Page 9 of Loser


  Zinkoff sits with the orchestra during Graduation. The orchestra has two numbers to play, plus “Pomp and Circumstance” as the graduates march in. From his perch on the stage, Zinkoff can see everything, but he cannot locate his parents and sister in the crowd.

  The principal says things to get the program started. Then the superintendent of schools speaks. Then comes the orchestra’s first number, “Palaggio’s Waltz.” Twice during the number Zinkoff’s flute yips like a pinched sister. The music teacher winces, but Zinkoff never notices.

  Then Katie Snelsen receives a book for having the best grades. She stands at the podium and gives a speech. Everyone smiles and pays attention to her. Only the orchestra can see that she is grinding the toe of one shoe into the stage floor.

  Next come the awards and special recognitions. There are winners galore—for the best this, the best that, the most this, the most that, second-best, third-best. There are medals and citations and checks and handshakes and gift certificates and trophies and, for Bruce DiMino (Principal’s Award), a glass apple.

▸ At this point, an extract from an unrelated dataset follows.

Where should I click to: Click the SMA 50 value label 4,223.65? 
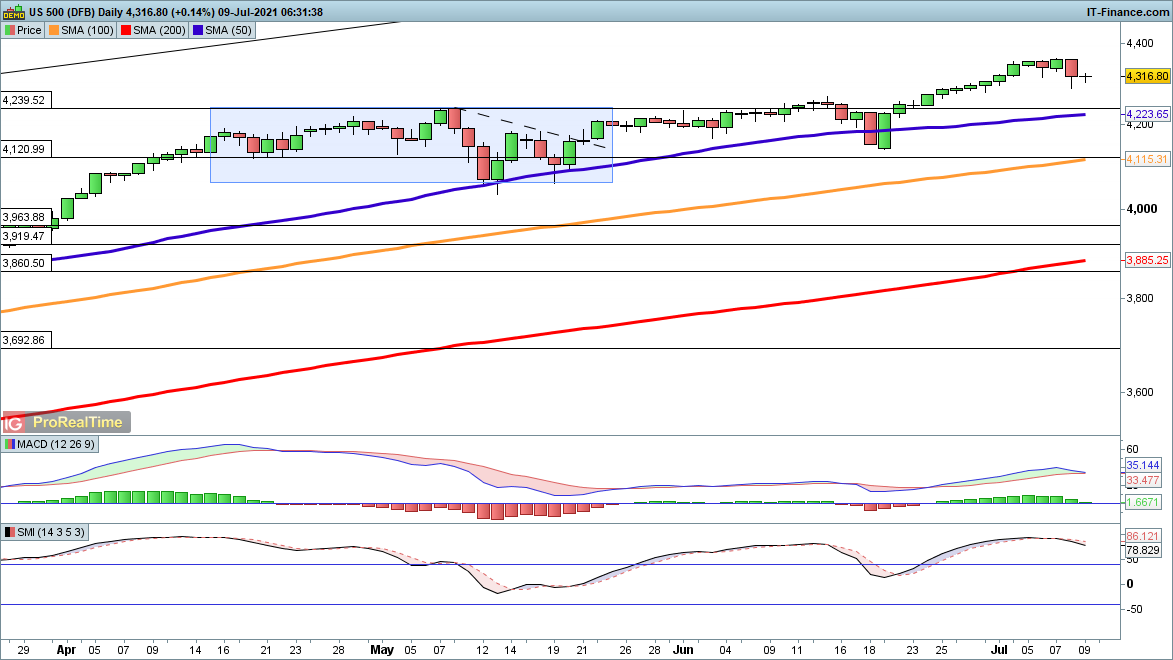(x=1147, y=115)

  It is during the giving of the awards that Zinkoff spots Mr. Yalowitz standing in the back. Mr. Yalowitz does not need to be there. He teaches fourth grade, and what does he care about graduating fifth-graders? But there he is, Zinkoff’s favorite teacher of all time (along with Miss Meeks) and his end-of-the-alphabet neighbor. And suddenly it hits Zinkoff: He’s graduating! No more grade school. No more walking, being first there in the morning; next year he’ll ride the bus to middle school. No more staying in the same cozy classroom all day, all year.

  For the second time that spring Zinkoff feels the tears coming. Graduation isn’t even over yet, and already he misses John W. Satterfield Elementary. He even misses the boondocks and Field Day and Mrs. Biswell. He looks around. He loves everything and everybody. He wants to hug the walls. The last award is given, and it’s time for the orchestra to play “You’ll Never Walk Alone.” It’s just about the hardest thing he’s ever done: play the flute and cry at the same time. The music teacher, he notices, seems to be crying too.

  He wonders how many of the original two thousand one hundred and sixty days are left. He has never forgotten the number.

  Now the principal walks slowly to the podium. He thanks the “talented musicians” for the “wonderful music.” He smiles down at the graduates in the front rows. He says, “And now the moment we’ve all been waiting for.”

  The graduates stand and head for the stage as the principal calls out the names. The superintendent of schools hands each graduate a rolled-up piece of paper with a blue ribbon around it. The diploma. Most of the graduates grab for the diploma, but the superintendent holds it back and makes them shake his hand before forking it over.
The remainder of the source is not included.